### TO DO
Could you give the data below again, exactly and completely?

* * * * *

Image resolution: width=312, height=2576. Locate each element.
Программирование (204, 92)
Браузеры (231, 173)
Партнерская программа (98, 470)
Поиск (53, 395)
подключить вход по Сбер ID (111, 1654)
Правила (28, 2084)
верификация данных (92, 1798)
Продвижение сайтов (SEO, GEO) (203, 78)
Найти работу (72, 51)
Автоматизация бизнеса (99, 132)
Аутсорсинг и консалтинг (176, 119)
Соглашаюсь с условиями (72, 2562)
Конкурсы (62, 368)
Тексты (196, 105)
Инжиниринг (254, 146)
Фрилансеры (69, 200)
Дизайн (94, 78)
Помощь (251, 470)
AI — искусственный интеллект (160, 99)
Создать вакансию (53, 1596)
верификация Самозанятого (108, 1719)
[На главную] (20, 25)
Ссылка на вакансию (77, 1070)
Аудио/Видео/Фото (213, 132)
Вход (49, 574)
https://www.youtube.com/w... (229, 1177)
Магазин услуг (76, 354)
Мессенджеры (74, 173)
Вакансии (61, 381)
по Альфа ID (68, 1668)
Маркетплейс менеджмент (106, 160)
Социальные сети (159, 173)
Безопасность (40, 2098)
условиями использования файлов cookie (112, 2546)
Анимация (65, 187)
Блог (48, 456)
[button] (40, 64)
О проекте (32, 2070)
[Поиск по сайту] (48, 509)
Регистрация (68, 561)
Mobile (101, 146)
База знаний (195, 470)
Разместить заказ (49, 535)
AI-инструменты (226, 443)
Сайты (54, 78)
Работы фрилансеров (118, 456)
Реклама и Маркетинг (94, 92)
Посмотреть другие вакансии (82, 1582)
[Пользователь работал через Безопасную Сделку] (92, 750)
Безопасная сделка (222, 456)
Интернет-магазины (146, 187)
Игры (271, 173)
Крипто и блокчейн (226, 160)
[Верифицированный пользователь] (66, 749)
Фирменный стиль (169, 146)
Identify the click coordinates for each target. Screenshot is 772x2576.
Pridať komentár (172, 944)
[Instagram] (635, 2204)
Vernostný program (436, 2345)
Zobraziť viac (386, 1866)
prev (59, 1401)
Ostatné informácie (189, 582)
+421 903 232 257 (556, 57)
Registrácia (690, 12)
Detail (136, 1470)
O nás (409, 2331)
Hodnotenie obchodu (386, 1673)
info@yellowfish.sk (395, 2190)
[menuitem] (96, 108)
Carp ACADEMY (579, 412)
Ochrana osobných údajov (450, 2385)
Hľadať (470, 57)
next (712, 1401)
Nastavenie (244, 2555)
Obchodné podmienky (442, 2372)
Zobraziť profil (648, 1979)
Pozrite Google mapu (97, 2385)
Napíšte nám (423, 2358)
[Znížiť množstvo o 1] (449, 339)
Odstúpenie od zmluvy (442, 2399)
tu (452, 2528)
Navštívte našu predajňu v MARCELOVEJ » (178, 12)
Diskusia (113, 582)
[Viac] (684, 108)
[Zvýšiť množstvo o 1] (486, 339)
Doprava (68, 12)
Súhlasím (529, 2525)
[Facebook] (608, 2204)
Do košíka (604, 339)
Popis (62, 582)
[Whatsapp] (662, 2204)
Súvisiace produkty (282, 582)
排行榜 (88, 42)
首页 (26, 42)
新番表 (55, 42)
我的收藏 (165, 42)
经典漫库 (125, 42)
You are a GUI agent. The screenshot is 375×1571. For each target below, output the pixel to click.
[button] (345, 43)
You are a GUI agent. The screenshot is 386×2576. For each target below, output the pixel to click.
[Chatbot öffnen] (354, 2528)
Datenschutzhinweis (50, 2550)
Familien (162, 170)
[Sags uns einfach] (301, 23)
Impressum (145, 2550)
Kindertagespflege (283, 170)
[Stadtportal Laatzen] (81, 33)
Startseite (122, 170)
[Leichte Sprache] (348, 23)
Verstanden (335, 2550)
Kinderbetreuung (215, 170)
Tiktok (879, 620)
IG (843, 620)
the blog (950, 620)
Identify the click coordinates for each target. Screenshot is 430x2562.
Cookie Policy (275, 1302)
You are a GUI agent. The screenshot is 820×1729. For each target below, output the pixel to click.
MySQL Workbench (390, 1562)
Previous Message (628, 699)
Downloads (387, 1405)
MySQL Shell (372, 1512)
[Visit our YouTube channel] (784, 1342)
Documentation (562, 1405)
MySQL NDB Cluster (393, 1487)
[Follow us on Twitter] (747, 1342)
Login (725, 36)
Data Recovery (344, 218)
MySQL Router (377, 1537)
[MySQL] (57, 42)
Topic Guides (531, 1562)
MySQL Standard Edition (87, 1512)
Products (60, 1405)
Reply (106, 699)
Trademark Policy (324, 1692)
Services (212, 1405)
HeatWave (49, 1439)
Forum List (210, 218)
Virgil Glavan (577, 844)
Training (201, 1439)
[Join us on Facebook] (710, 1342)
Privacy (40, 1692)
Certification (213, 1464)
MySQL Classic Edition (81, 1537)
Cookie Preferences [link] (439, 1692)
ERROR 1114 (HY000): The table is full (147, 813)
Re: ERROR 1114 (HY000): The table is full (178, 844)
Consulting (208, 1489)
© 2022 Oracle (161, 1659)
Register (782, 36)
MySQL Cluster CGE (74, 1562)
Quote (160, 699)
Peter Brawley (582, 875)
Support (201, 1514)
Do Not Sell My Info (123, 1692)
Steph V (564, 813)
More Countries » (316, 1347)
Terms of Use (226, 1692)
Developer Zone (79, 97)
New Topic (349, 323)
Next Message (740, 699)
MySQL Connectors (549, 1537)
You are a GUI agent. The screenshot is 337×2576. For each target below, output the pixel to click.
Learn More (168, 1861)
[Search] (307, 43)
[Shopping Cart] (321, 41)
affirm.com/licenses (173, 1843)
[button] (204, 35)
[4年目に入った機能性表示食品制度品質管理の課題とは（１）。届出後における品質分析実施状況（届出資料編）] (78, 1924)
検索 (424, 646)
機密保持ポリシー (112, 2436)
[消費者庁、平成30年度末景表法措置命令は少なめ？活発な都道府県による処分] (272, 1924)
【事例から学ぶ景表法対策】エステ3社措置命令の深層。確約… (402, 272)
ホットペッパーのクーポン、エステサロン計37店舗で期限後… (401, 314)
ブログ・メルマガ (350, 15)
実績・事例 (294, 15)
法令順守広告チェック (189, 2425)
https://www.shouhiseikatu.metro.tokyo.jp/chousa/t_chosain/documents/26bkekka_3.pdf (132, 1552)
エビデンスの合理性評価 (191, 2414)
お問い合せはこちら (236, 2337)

* * * * *

### WRITTEN RESPONSE
Image resolution: width=312, height=2576. Locate each element.
Программирование (204, 92)
Браузеры (231, 173)
Партнерская программа (98, 470)
Поиск (53, 395)
подключить вход по Сбер ID (111, 1654)
Правила (28, 2084)
верификация данных (92, 1798)
Продвижение сайтов (SEO, GEO) (203, 78)
Найти работу (72, 51)
Автоматизация бизнеса (99, 132)
Аутсорсинг и консалтинг (176, 119)
Соглашаюсь с условиями (72, 2562)
Конкурсы (62, 368)
Тексты (196, 105)
Инжиниринг (254, 146)
Фрилансеры (69, 200)
Дизайн (94, 78)
Помощь (251, 470)
AI — искусственный интеллект (160, 99)
Создать вакансию (53, 1596)
верификация Самозанятого (108, 1719)
[На главную] (20, 25)
Ссылка на вакансию (77, 1070)
Аудио/Видео/Фото (213, 132)
Вход (49, 574)
https://www.youtube.com/w... (229, 1177)
Магазин услуг (76, 354)
Мессенджеры (74, 173)
Вакансии (61, 381)
по Альфа ID (68, 1668)
Маркетплейс менеджмент (106, 160)
Социальные сети (159, 173)
Безопасность (40, 2098)
условиями использования файлов cookie (112, 2546)
Анимация (65, 187)
Блог (48, 456)
[button] (40, 64)
О проекте (32, 2070)
[Поиск по сайту] (48, 509)
Регистрация (68, 561)
Mobile (101, 146)
База знаний (195, 470)
Разместить заказ (49, 535)
AI-инструменты (226, 443)
Сайты (54, 78)
Работы фрилансеров (118, 456)
Реклама и Маркетинг (94, 92)
Посмотреть другие вакансии (82, 1582)
[Пользователь работал через Безопасную Сделку] (92, 750)
Безопасная сделка (222, 456)
Интернет-магазины (146, 187)
Игры (271, 173)
Крипто и блокчейн (226, 160)
[Верифицированный пользователь] (66, 749)
Фирменный стиль (169, 146)
Identify the click coordinates for each target. Screenshot is 772x2576.
Pridať komentár (172, 944)
[Instagram] (635, 2204)
Vernostný program (436, 2345)
Zobraziť viac (386, 1866)
prev (59, 1401)
Ostatné informácie (189, 582)
+421 903 232 257 (556, 57)
Registrácia (690, 12)
Detail (136, 1470)
O nás (409, 2331)
Hodnotenie obchodu (386, 1673)
info@yellowfish.sk (395, 2190)
[menuitem] (96, 108)
Carp ACADEMY (579, 412)
Ochrana osobných údajov (450, 2385)
Hľadať (470, 57)
next (712, 1401)
Nastavenie (244, 2555)
Obchodné podmienky (442, 2372)
Zobraziť profil (648, 1979)
Pozrite Google mapu (97, 2385)
Napíšte nám (423, 2358)
[Znížiť množstvo o 1] (449, 339)
Odstúpenie od zmluvy (442, 2399)
tu (452, 2528)
Navštívte našu predajňu v MARCELOVEJ » (178, 12)
Diskusia (113, 582)
[Viac] (684, 108)
[Zvýšiť množstvo o 1] (486, 339)
Doprava (68, 12)
Súhlasím (529, 2525)
[Facebook] (608, 2204)
Do košíka (604, 339)
Popis (62, 582)
[Whatsapp] (662, 2204)
Súvisiace produkty (282, 582)
排行榜 (88, 42)
首页 (26, 42)
新番表 (55, 42)
我的收藏 (165, 42)
经典漫库 (125, 42)
You are a GUI agent. The screenshot is 375×1571. For each target below, output the pixel to click.
[button] (345, 43)
You are a GUI agent. The screenshot is 386×2576. For each target below, output the pixel to click.
[Chatbot öffnen] (354, 2528)
Datenschutzhinweis (50, 2550)
Familien (162, 170)
[Sags uns einfach] (301, 23)
Impressum (145, 2550)
Kindertagespflege (283, 170)
[Stadtportal Laatzen] (81, 33)
Startseite (122, 170)
[Leichte Sprache] (348, 23)
Verstanden (335, 2550)
Kinderbetreuung (215, 170)
Tiktok (879, 620)
IG (843, 620)
the blog (950, 620)
Identify the click coordinates for each target. Screenshot is 430x2562.
Cookie Policy (275, 1302)
You are a GUI agent. The screenshot is 820×1729. For each target below, output the pixel to click.
MySQL Workbench (390, 1562)
Previous Message (628, 699)
Downloads (387, 1405)
MySQL Shell (372, 1512)
[Visit our YouTube channel] (784, 1342)
Documentation (562, 1405)
MySQL NDB Cluster (393, 1487)
[Follow us on Twitter] (747, 1342)
Login (725, 36)
Data Recovery (344, 218)
MySQL Router (377, 1537)
[MySQL] (57, 42)
Topic Guides (531, 1562)
MySQL Standard Edition (87, 1512)
Products (60, 1405)
Reply (106, 699)
Trademark Policy (324, 1692)
Services (212, 1405)
HeatWave (49, 1439)
Forum List (210, 218)
Virgil Glavan (577, 844)
Training (201, 1439)
[Join us on Facebook] (710, 1342)
Privacy (40, 1692)
Certification (213, 1464)
MySQL Classic Edition (81, 1537)
Cookie Preferences [link] (439, 1692)
ERROR 1114 (HY000): The table is full (147, 813)
Re: ERROR 1114 (HY000): The table is full (178, 844)
Consulting (208, 1489)
© 2022 Oracle (161, 1659)
Register (782, 36)
MySQL Cluster CGE (74, 1562)
Quote (160, 699)
Peter Brawley (582, 875)
Support (201, 1514)
Do Not Sell My Info (123, 1692)
Steph V (564, 813)
More Countries » (316, 1347)
Terms of Use (226, 1692)
Developer Zone (79, 97)
New Topic (349, 323)
Next Message (740, 699)
MySQL Connectors (549, 1537)
You are a GUI agent. The screenshot is 337×2576. For each target below, output the pixel to click.
Learn More (168, 1861)
[Search] (307, 43)
[Shopping Cart] (321, 41)
affirm.com/licenses (173, 1843)
[button] (204, 35)
[4年目に入った機能性表示食品制度品質管理の課題とは（１）。届出後における品質分析実施状況（届出資料編）] (78, 1924)
検索 (424, 646)
機密保持ポリシー (112, 2436)
[消費者庁、平成30年度末景表法措置命令は少なめ？活発な都道府県による処分] (272, 1924)
【事例から学ぶ景表法対策】エステ3社措置命令の深層。確約… (402, 272)
ホットペッパーのクーポン、エステサロン計37店舗で期限後… (401, 314)
ブログ・メルマガ (350, 15)
実績・事例 (294, 15)
法令順守広告チェック (189, 2425)
https://www.shouhiseikatu.metro.tokyo.jp/chousa/t_chosain/documents/26bkekka_3.pdf (132, 1552)
エビデンスの合理性評価 (191, 2414)
お問い合せはこちら (236, 2337)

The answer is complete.